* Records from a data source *
- - - -

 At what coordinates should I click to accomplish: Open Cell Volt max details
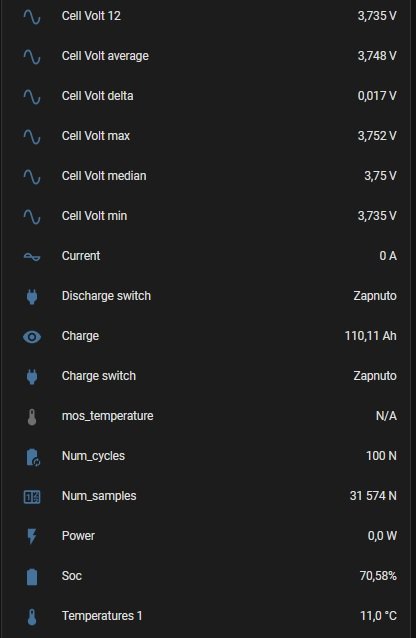point(208,136)
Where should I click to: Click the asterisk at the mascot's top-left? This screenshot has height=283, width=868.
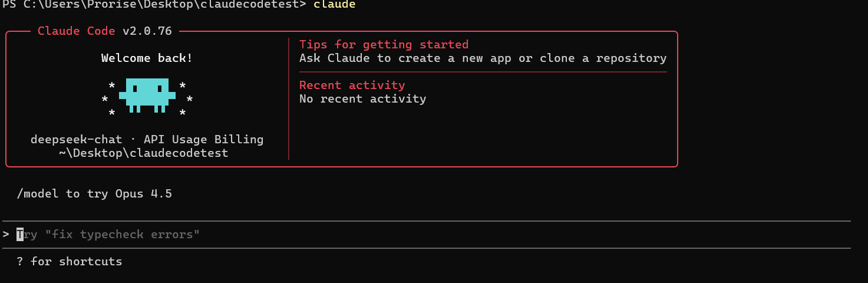point(111,86)
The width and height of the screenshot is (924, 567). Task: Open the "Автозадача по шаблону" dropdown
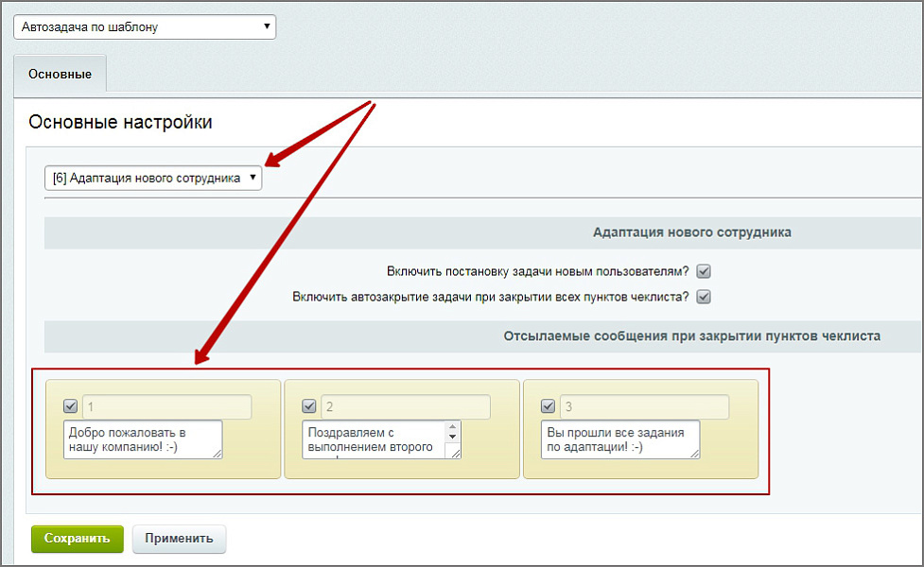click(x=144, y=26)
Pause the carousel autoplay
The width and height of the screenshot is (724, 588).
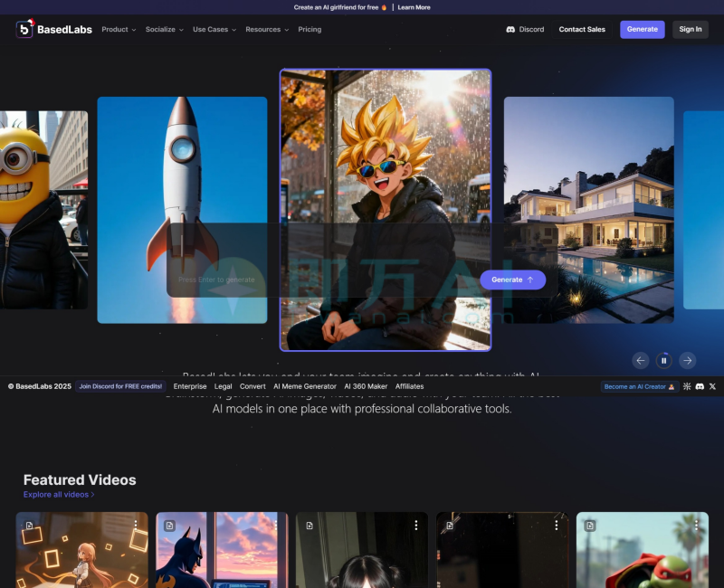click(664, 360)
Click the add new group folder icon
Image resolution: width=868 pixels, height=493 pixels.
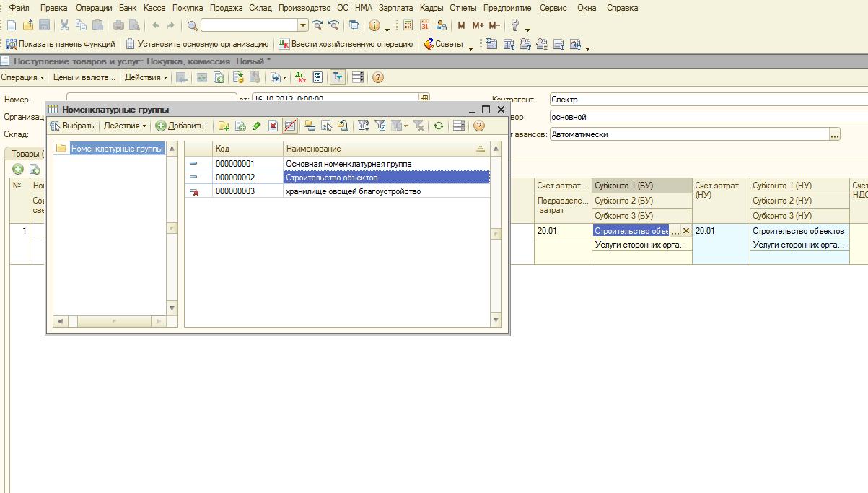[x=224, y=126]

- - - -

Set down the entries shown above once more, exactly as they read, but without pictures.

* Answer to this problem *
 At what coordinates should I click to accomplish: Open Cell Volt max details
point(208,136)
Where should I click to: Click the asterisk at the mascot's top-left? This screenshot has height=283, width=868.
point(111,86)
The width and height of the screenshot is (924, 567). Task: Open the "Автозадача по шаблону" dropdown
click(x=144, y=26)
Pause the carousel autoplay
The width and height of the screenshot is (724, 588).
click(664, 360)
Click the add new group folder icon
Image resolution: width=868 pixels, height=493 pixels.
[x=224, y=126]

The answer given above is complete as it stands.